Playing With Your Food

CRISPR-Cas9 gene splicing is set to revolutionise genetic engineering when it comes to crops. But how is it likely to affect food supply? Sahil Lala investigates.

When consumers hear the words “genetic engineering”, thoughts of mad scientists tinkering away at the very essence of an organism spring to mind. Genetic engineering and genetically modified (GM) foods often have this negative stigma attached to them.

However, altering the DNA of an organism to produce a desired effect is something that isn’t new at all. In fact, humans have been doing this for hundreds of years (the common lemon is evidence of this). Recently, a method of gene splicing known as CRISPR-Cas9 has been revolutionising genetic engineering, and it may be the key to solving humanity’s looming food security crisis.

Professor Michael Pepper, director of the Institute for Cellular and Molecular Medicine at the University of Pretoria, explains: “Almost since the beginning of recorded history, people have been trying to produce livestock and crops that have higher yields, are resistant to disease and can withstand ‘stressful’ environmental conditions [such as a limited supply of water].

“Classic breeding techniques, which do not involve direct intervention at the level of the genome, have now given way to a variety of techniques that have produced genetically modified animals or plants.”

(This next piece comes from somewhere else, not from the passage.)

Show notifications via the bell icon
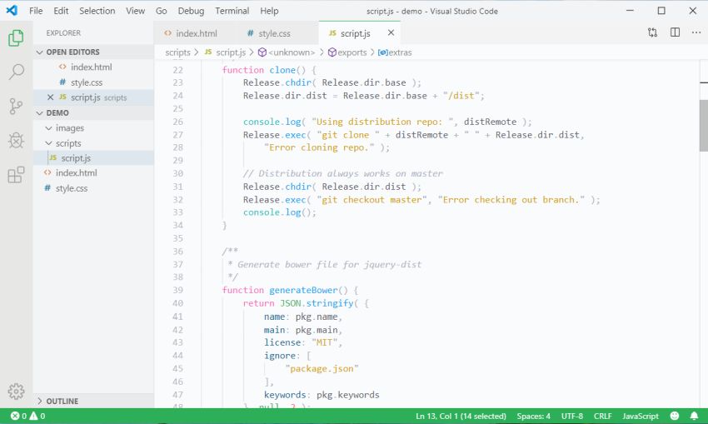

CRISPR-Cas9 is one such technique, developed from bacterial adaptive immunity, which can be thought of as a pair of “molecular scissors”. These “scissors” bind to a specific region on the DNA double strand and cut it, thus allowing for the addition or removal of specific DNA molecules. In this way, it allows for the precise alteration of an organism’s genome.

How likely is it that this technique will affect our food supply? Pepper says, “In much the same way as previous attempts to modify the genome have resulted in higher [crop] yields, it is entirely conceivable that CRISPR-Cas9 will become an important tool in attempts to address issues related to food security.”

CRISPR-Cas9 is revolutionary because it’s an incredibly cost-effective and fast way of producing genetically modified organisms when compared to previous techniques.

But how safe is it?

Of course, as with all genetically modified foods, safety is of the utmost importance, and Pepper says that one of CRISPR-Cas9’s greatest limitations lies in the fact that even though the technology is very precise, it is “virtually impossible to exclude the possibility that there will be so-called ‘off-target’ effects”.

“Off-target effects” refers to areas outside the target site that will inadvertently be edited. This may lead to deleterious effects that can affect the normal growth or survival of the organism produced.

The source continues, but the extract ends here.